My four days on the Auld Sod was spent in agreeable, quite expensive surroundings. Tunbridge Wells is "stockbroker belt," as Londoners say. I stayed the whole time in a very pleasant hotel, with cheerful, efficient staff and a good kitchen (The Spa Hotel — highly recommended). I was on expenses, and in that mildly irresponsible frame of mind that paid-up jaunts away from home put you in. I enjoyed my stay. I know my old country, though. I know there are places — a lot of them — not like Tunbridge Wells at all: the kinds of places Theodore Dalrymple) writes about. I know, also, that Britain has serious structural problems in her health-care and education systems, and even in her constitutional arrangements.
Still, mixing with the English, listening to their ready wit and good-natured grumbling, I can't believe they have altogether lost their attachment to the ancient liberties. All England needs is a strong, confident Conservative party to show the way back to democracy, to personal and national independence under fair laws. I have a feeling that the inspiration for change this time will flow from West to East. A clear victory by George W. Bush against America's enemies will give him a "Falklands factor" — the energy and authority to tackle America's own structural problems, to enact tort law and immigration reform, to appoint Supreme Court justices who actually believe in the Constitution, to roll back taxation, PC social engineering, and racial guilt-mongering. The political transformation that follows will, I believe, then be wafted across the Atlantic — the New World, not for the first time, redressing the balance of the Old.
* Major's father was a vaudeville performer. Major himself made a career in finance. The joke was, that he had run away from the circus to join a bank.

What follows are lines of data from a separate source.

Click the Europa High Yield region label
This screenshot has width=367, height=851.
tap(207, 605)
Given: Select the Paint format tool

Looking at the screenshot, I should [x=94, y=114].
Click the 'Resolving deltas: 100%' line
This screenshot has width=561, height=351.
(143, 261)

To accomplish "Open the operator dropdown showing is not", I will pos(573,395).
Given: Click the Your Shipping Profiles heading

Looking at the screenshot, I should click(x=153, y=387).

** I have to report that she was the Member of Parliament for South Derbyshire. And I note in passing that Mark Steyn, in a Daily Telegraph column about the business, referred to her as a "Jewess." I had had a vague idea that this was one of those words we aren't supposed to use any more, like "Negro." Isn't that right? Is Mark out of line here? Or is it, perhaps, OK in England but not in the States? Or what? Can someone Jewish and female please enlighten me about the acceptability or otherwise of "Jewess"? If not, I shall just have to include it in my next book and see what the copy editor says.

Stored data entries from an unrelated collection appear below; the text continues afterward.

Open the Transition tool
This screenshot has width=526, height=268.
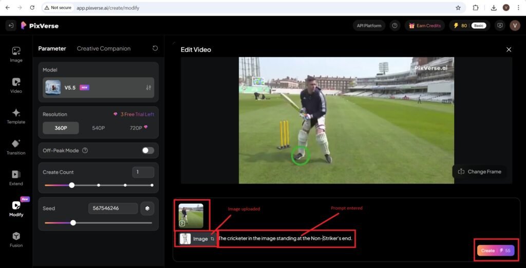point(16,147)

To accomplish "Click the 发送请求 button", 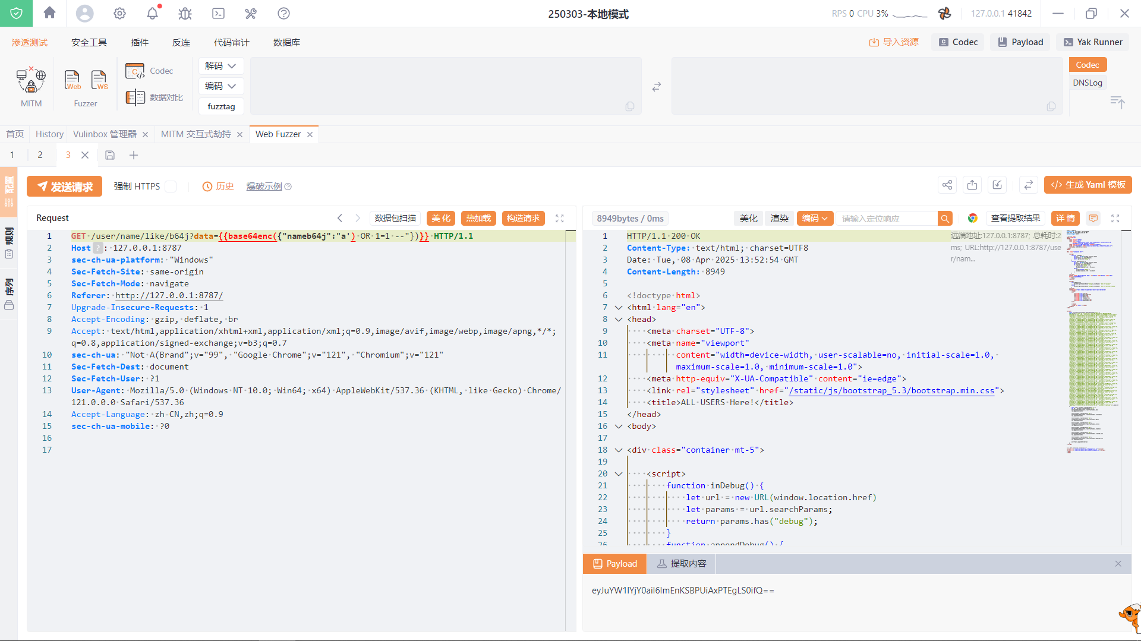I will pyautogui.click(x=65, y=187).
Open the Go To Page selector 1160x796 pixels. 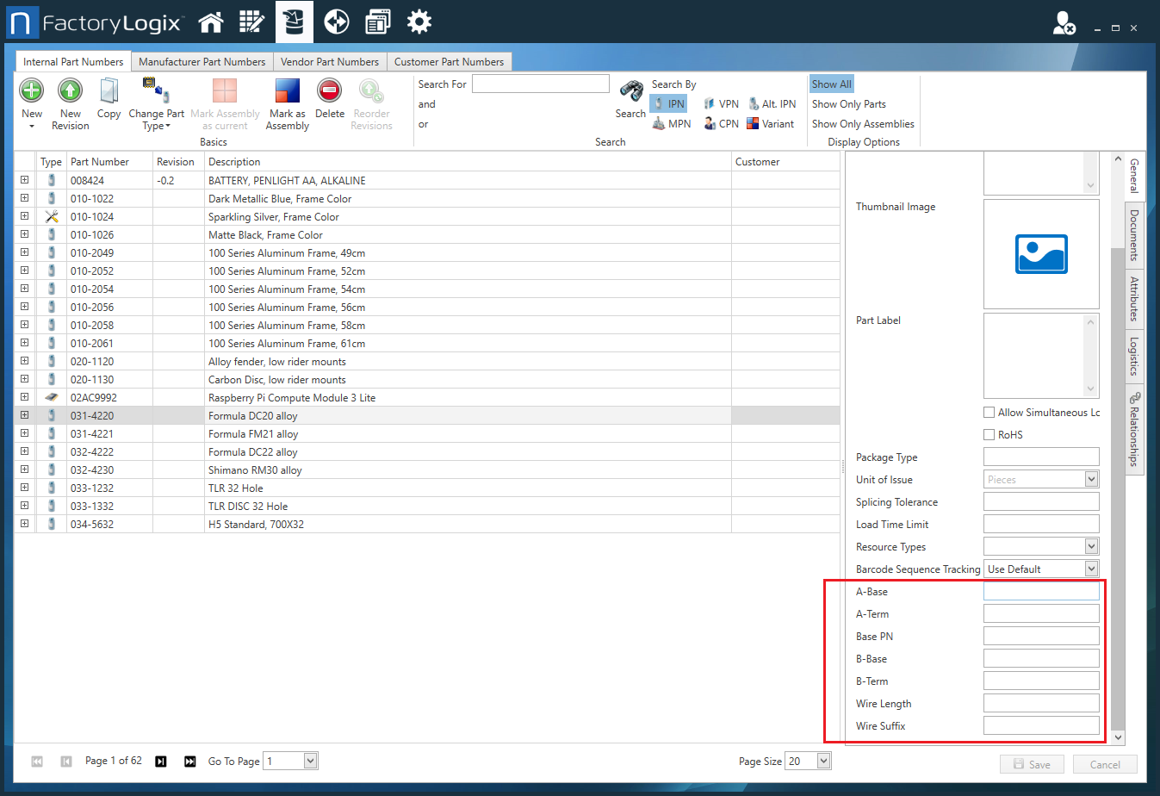(x=311, y=761)
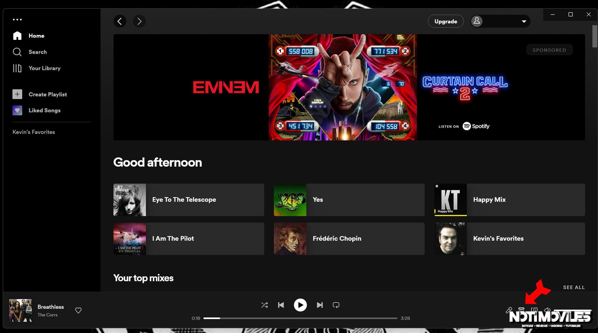Image resolution: width=598 pixels, height=333 pixels.
Task: Open the lyrics microphone icon
Action: click(509, 310)
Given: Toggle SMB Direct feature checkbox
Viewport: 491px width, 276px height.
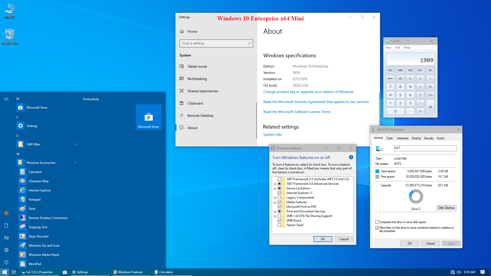Looking at the screenshot, I should click(x=279, y=220).
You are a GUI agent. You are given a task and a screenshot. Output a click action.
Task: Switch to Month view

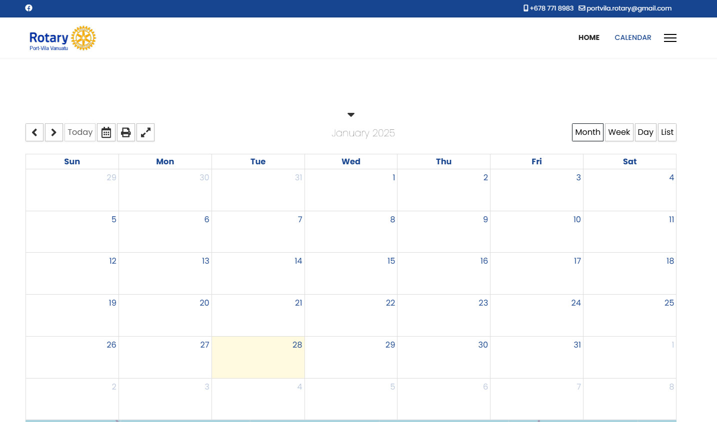[588, 132]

*** "Back to basics" is now remembered mainly for an incident involving the government minister who had been given the job of promoting it. A diligent newspaper reporter discovered that this man had shared a hotel room with a colleague, also male, on an official trip to France, and that the room in question had only one bed. Asked to explain himself, the minister protested that hotels in France are very expensive while government expense allowances are very stingy, and that "nothing had happened." One of the London tabloids printed this self-vindication under the headline Back to Back to Basics.